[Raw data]

⁂

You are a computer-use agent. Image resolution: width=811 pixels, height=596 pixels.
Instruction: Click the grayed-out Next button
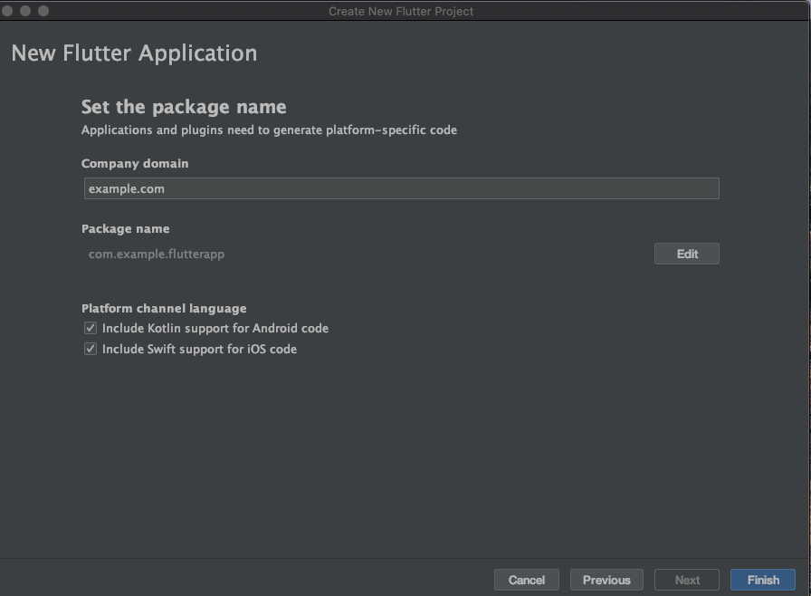tap(686, 580)
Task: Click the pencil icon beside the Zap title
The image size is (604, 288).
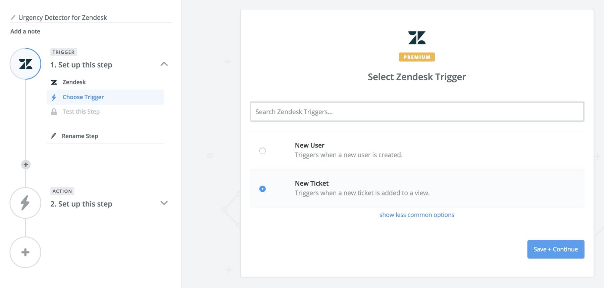Action: tap(13, 17)
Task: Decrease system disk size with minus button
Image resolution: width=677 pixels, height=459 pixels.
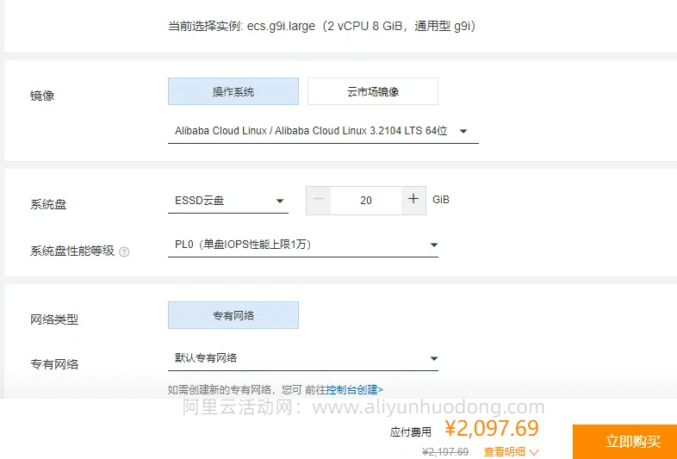Action: click(x=319, y=199)
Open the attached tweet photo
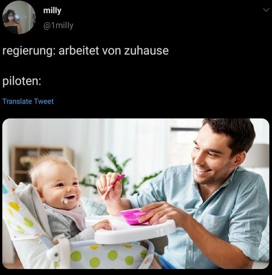272x275 pixels. (x=136, y=194)
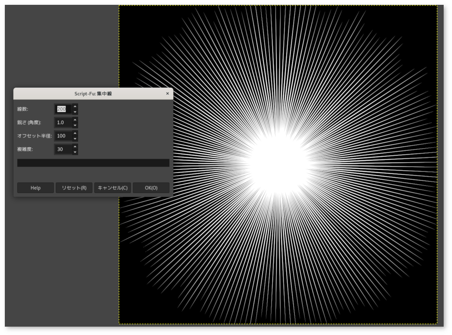The width and height of the screenshot is (452, 335).
Task: Lower オフセット半径 using the down arrow
Action: click(75, 139)
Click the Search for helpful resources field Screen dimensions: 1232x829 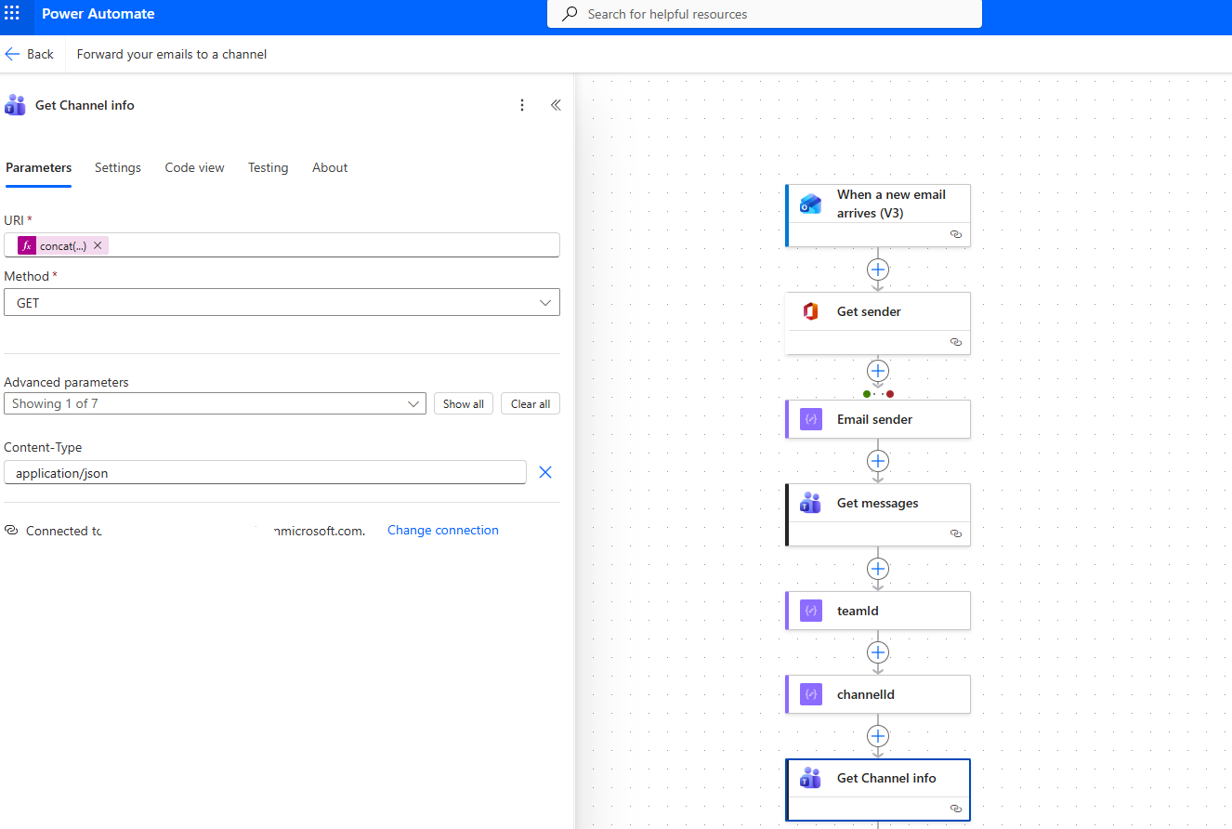pyautogui.click(x=764, y=14)
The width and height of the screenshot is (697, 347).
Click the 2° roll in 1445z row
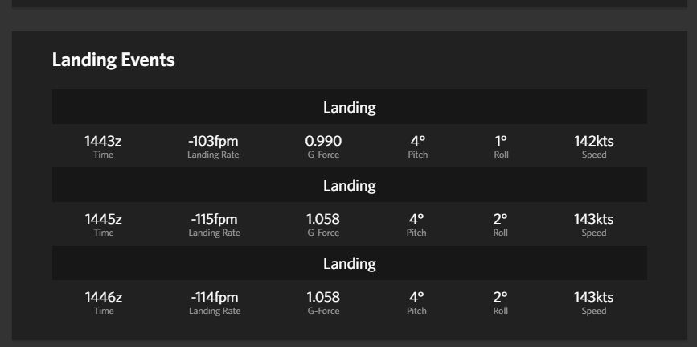501,219
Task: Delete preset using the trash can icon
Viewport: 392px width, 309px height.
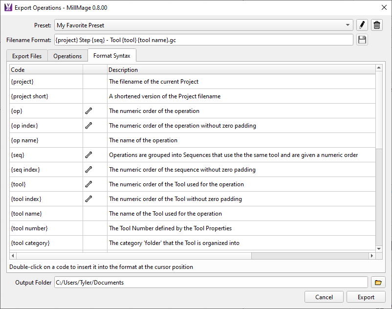Action: (x=377, y=25)
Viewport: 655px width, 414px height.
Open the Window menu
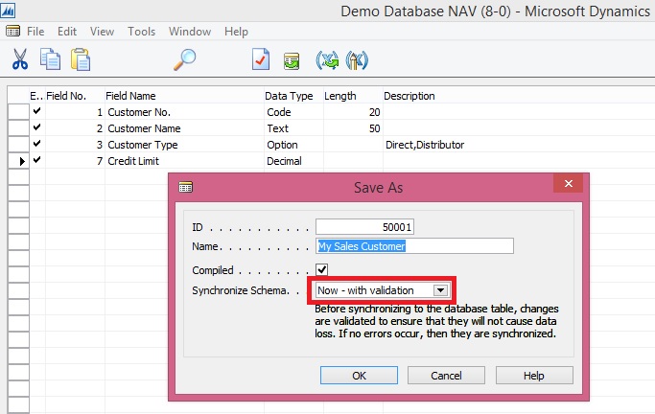coord(190,32)
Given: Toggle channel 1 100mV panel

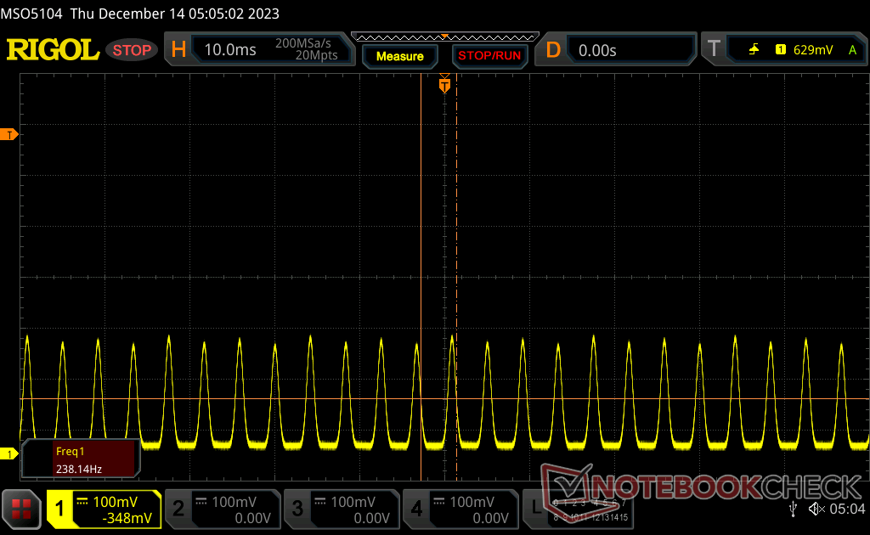Looking at the screenshot, I should [104, 510].
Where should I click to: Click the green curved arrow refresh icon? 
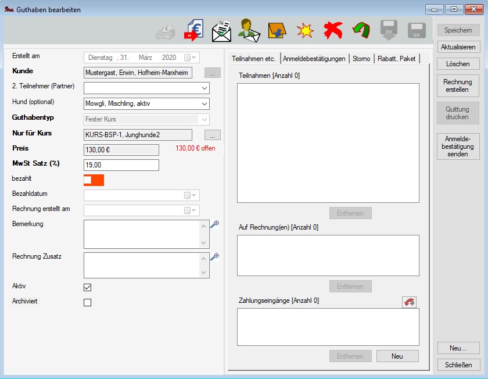[361, 30]
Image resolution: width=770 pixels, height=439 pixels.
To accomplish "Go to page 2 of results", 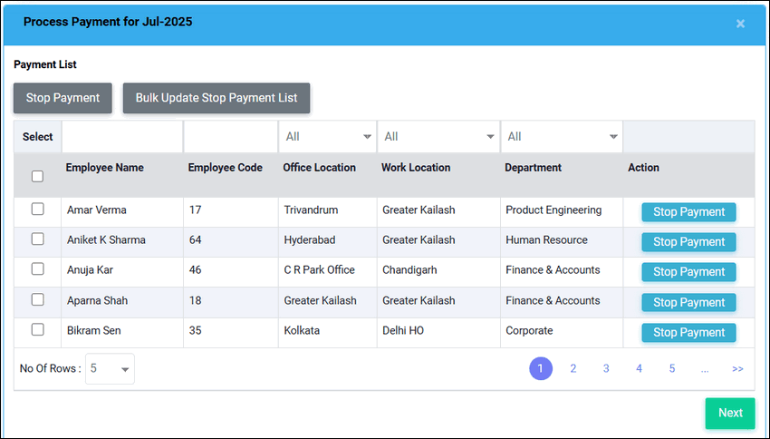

⁂

§ **DIRECTIVE**
Repeat the data word for word, starting at the line containing "Viewport: 655px width, 414px height." and continuing through the final line, with both of those lines included. Omit the pictures from your answer.

§ **ANSWER TO THIS TASK**
Viewport: 655px width, 414px height.
Open the Window menu
coord(190,32)
Given: Toggle channel 1 100mV panel

Looking at the screenshot, I should [104, 510].
Where should I click to: Click the green curved arrow refresh icon? 
[361, 30]
Image resolution: width=770 pixels, height=439 pixels.
To accomplish "Go to page 2 of results", 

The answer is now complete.